Fiscal policy choices

The Economic Survey 2000-01, very much like its predecessors in recent years, regards ``the persistence of high fiscal deficit at the Central and State levels,'' as the key problem affecting the Indian economy.

The decline in tax revenue as a percentage of GDP mainly arising from a decline in customs revenues is only one aspect of the problem. As the Survey looks at it, the high rates of interest on pension and provident funds have also put pressure on the fiscal situation.

There is no easy way out. There are many ways of attacking the problem although it is not for the authors of the Survey to evaluate from among these different possibilities of containing the fiscal deficit. Much is expected from expenditure management although the Survey seems to discount a general downsizing of government as an effective method.
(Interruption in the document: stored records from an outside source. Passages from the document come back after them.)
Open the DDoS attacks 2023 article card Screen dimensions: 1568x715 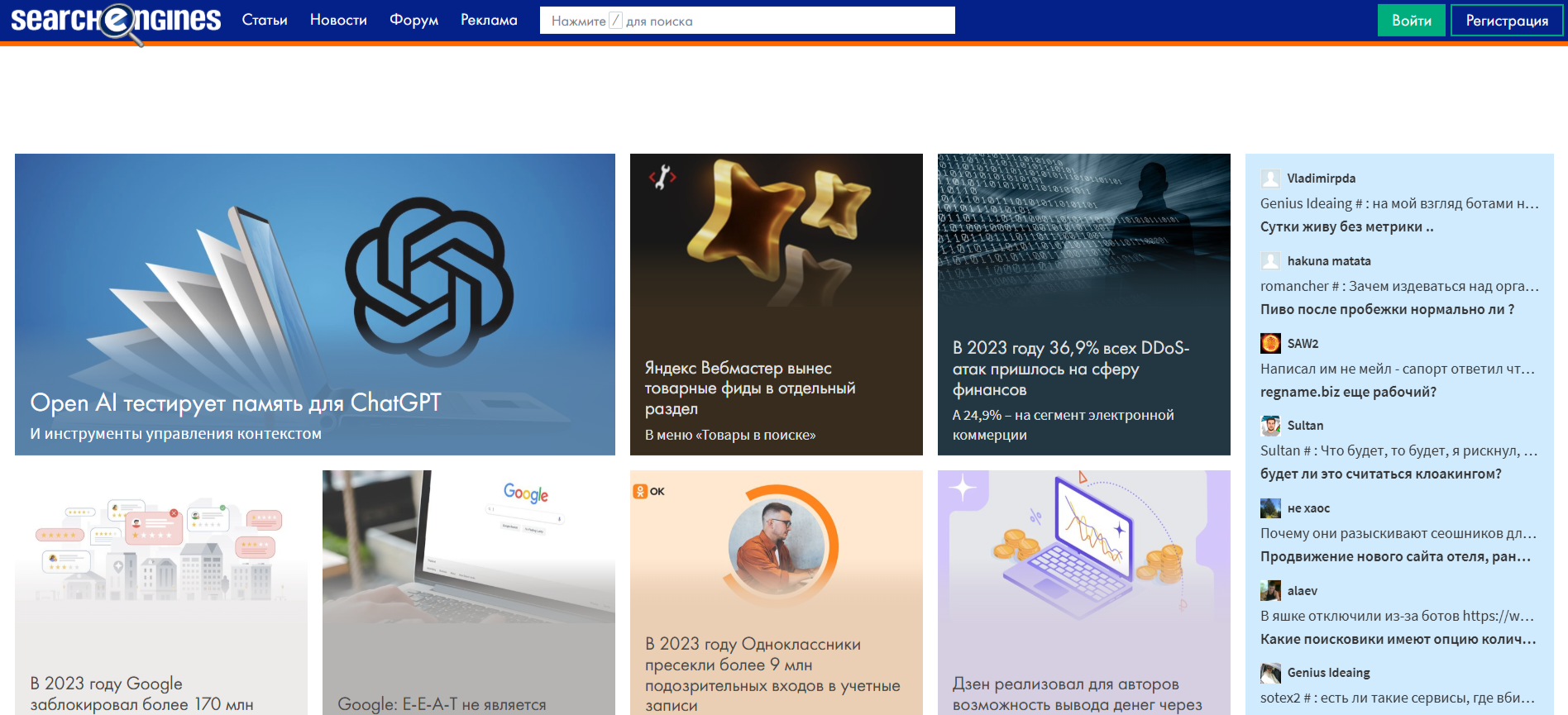coord(1070,368)
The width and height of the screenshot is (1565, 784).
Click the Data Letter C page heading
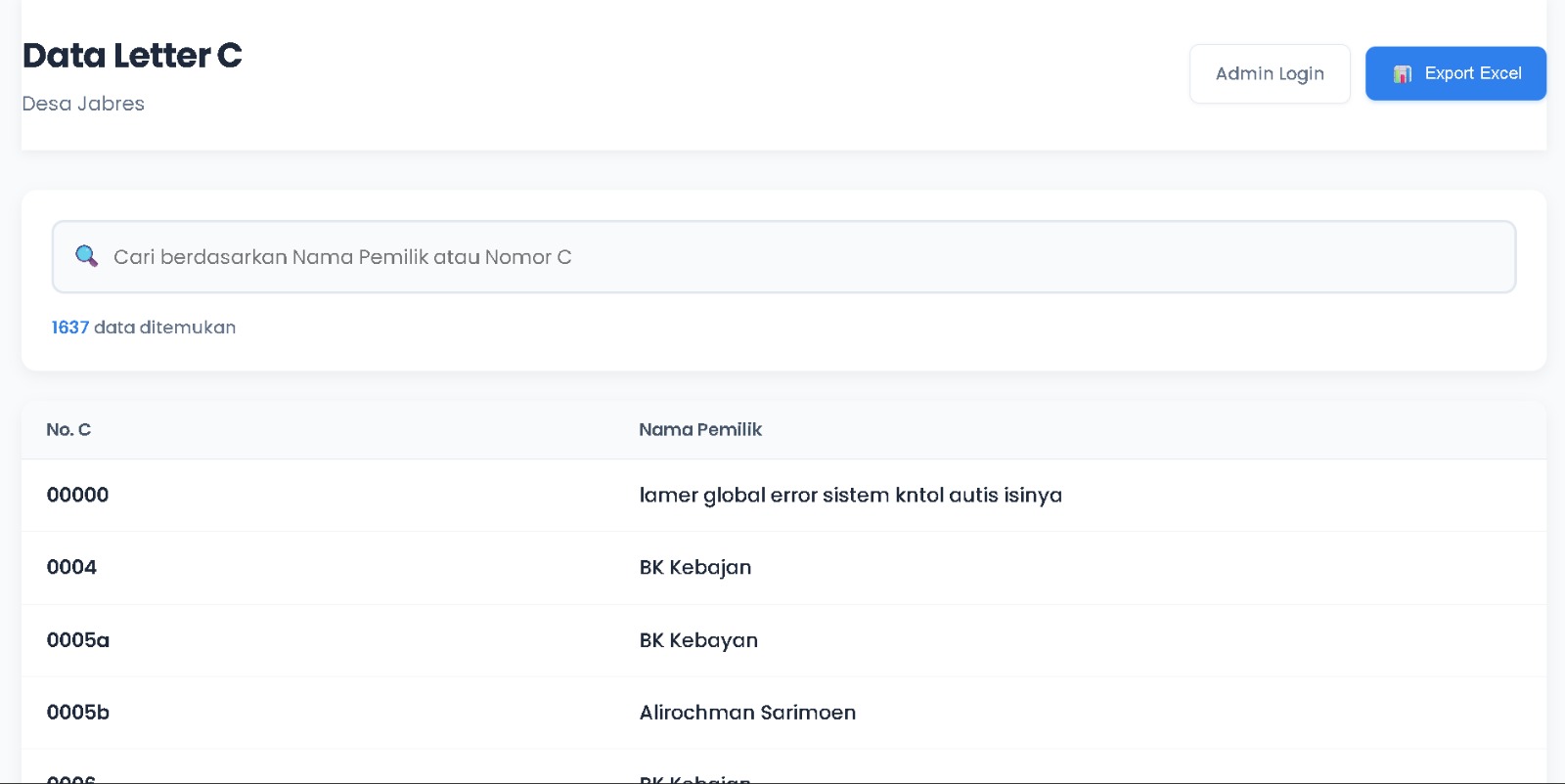pos(132,56)
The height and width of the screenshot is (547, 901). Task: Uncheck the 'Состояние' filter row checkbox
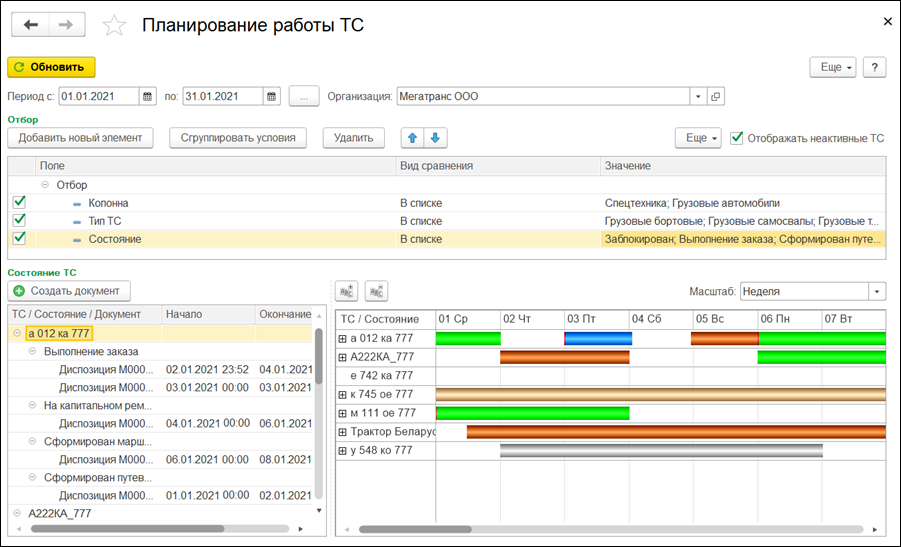point(19,239)
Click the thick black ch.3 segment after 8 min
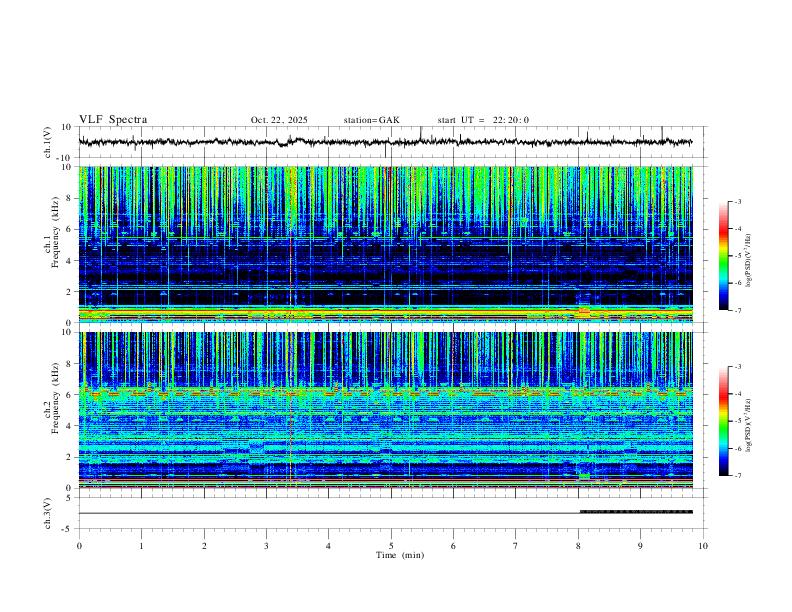This screenshot has width=792, height=612. pyautogui.click(x=636, y=512)
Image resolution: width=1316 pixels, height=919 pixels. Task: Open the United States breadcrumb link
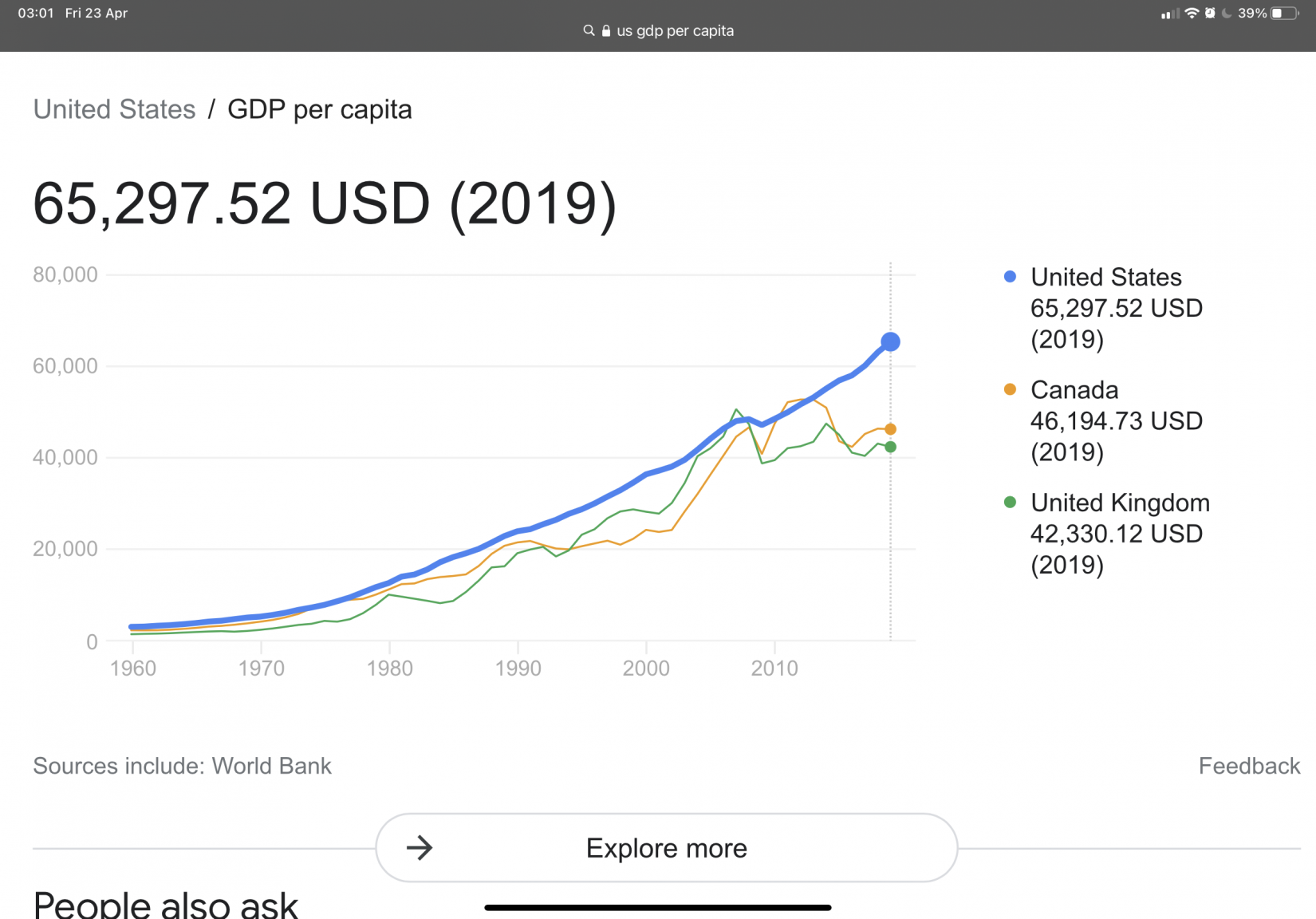pos(114,109)
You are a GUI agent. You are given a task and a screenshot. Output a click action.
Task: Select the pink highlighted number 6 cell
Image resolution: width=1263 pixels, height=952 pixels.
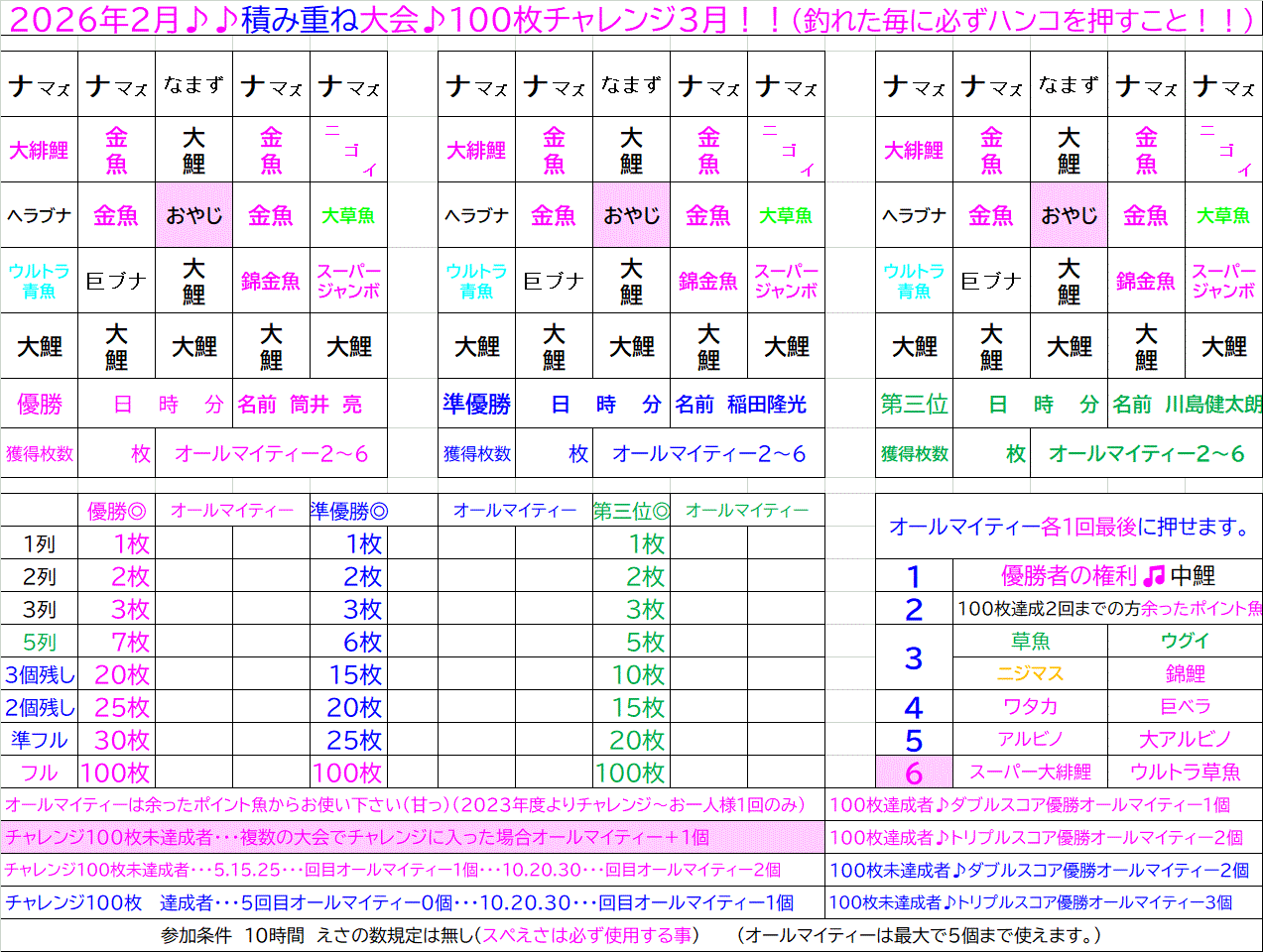coord(914,772)
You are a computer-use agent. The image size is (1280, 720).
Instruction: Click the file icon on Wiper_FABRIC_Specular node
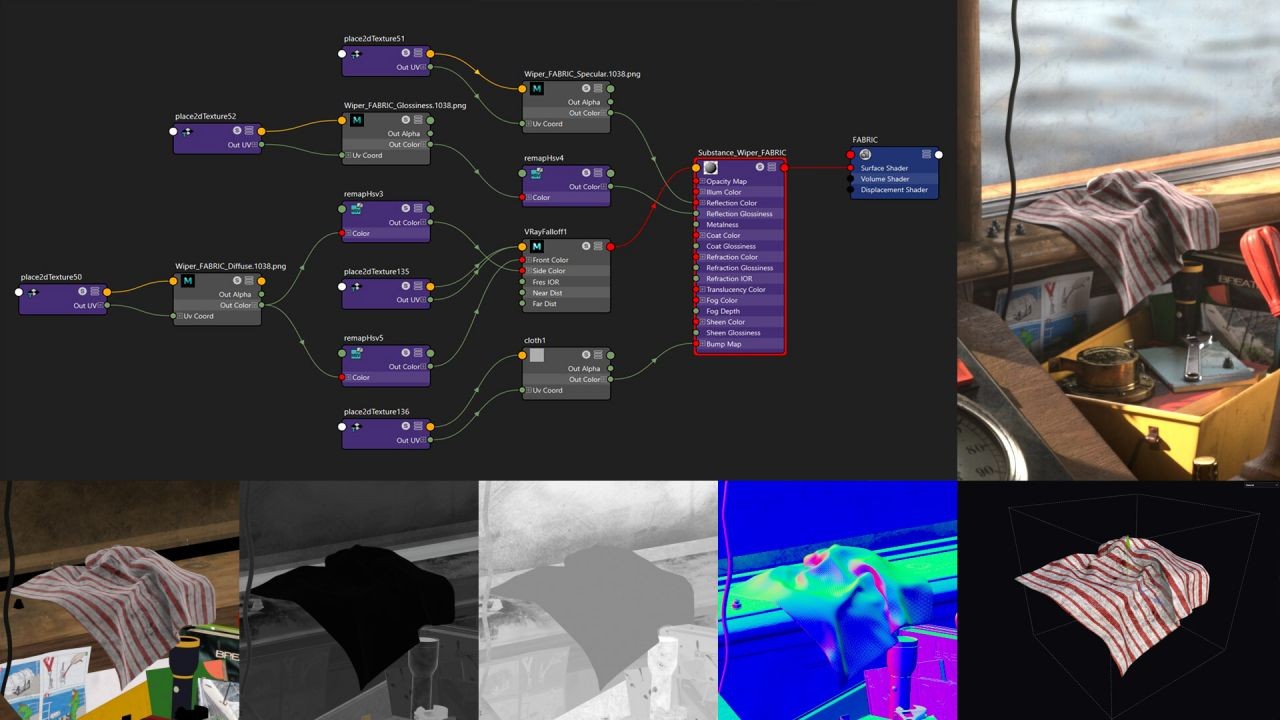(x=536, y=89)
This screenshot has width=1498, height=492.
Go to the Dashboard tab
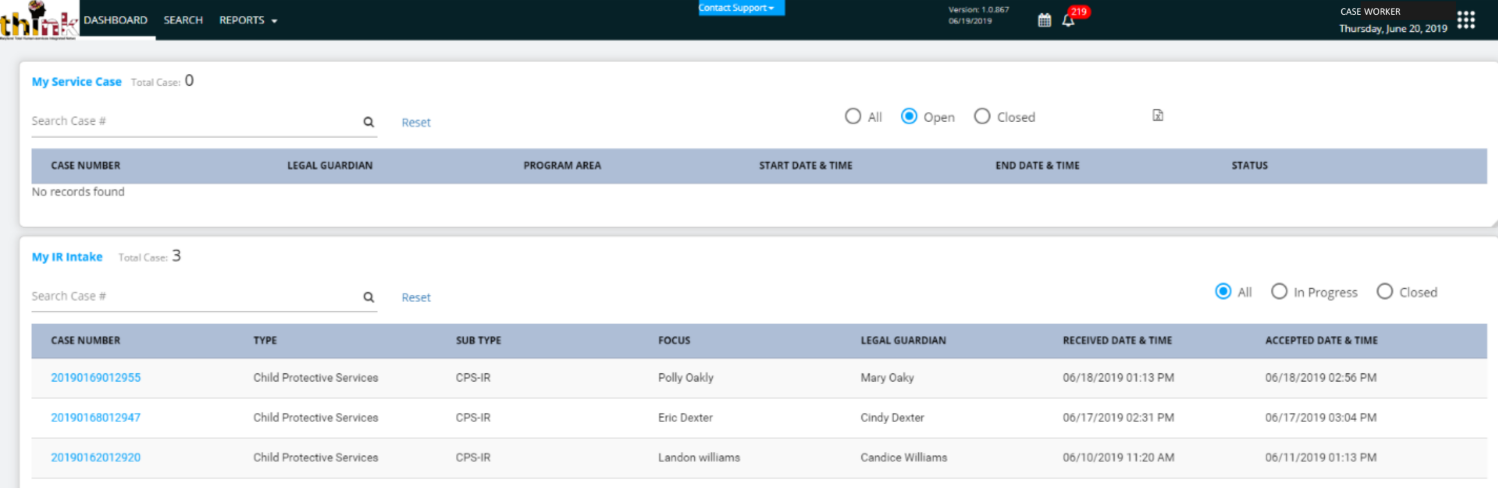[x=115, y=20]
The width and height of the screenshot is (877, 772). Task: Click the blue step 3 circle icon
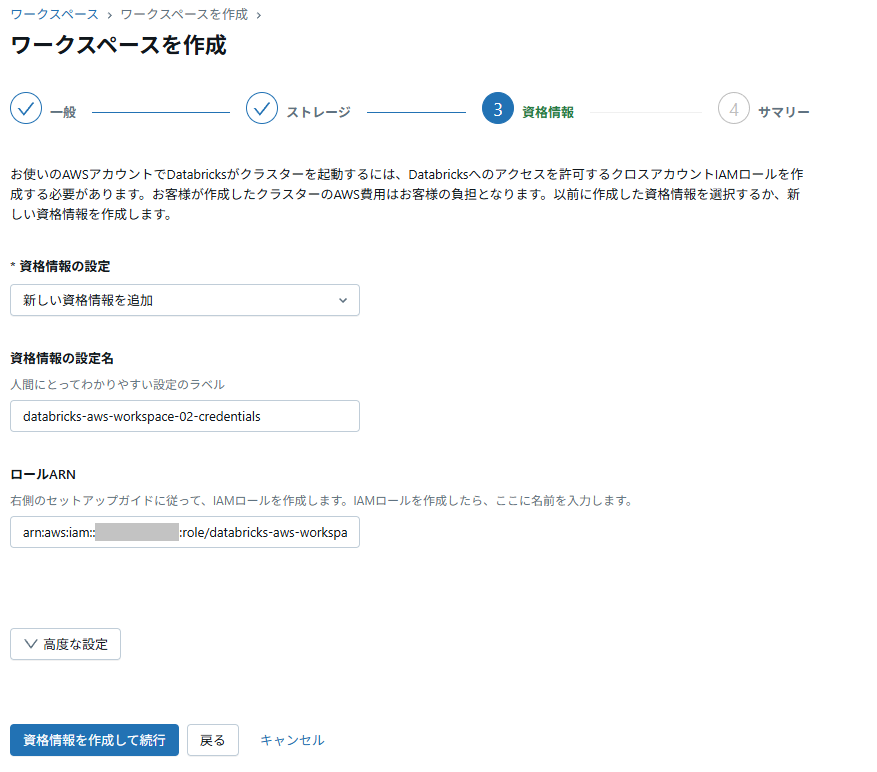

It is significant that the Survey maintains that much of the flab in the Central Government actually resides in the Central departmental public enterprises. A whole new approach to corporatisation and commercialisation of these enterprises and not the discredited route of disinvestment is what the Survey recommends. On subsidies, the Survey, as in the past years, pleads for reduction through efficient targeting of beneficiaries and goes as far as recognising the need to disband fertilizer subsidy. So is Mr. Sinha's hard option already decided?

For those who would be looking for signals in the Survey regarding the taxation package in the budget, there is this simple message about the recognition of stability in the tax regime as a vital ingredient in tax-compliance. The Survey talks about ``weeding out unjustifiable exemptions and deductions''. If this process is adequately attended to, who knows whether the hybrid arrangement called ``Minimum Alternative Tax'' (MAT) for successful corporates enjoying zero-tax status, should at all linger in the tax regime? All this apart, the Survey, in no sense, offers a conducted tour for the Finance Minister on the topography of tax reforms. What is Caesar's will, of course, belong to him!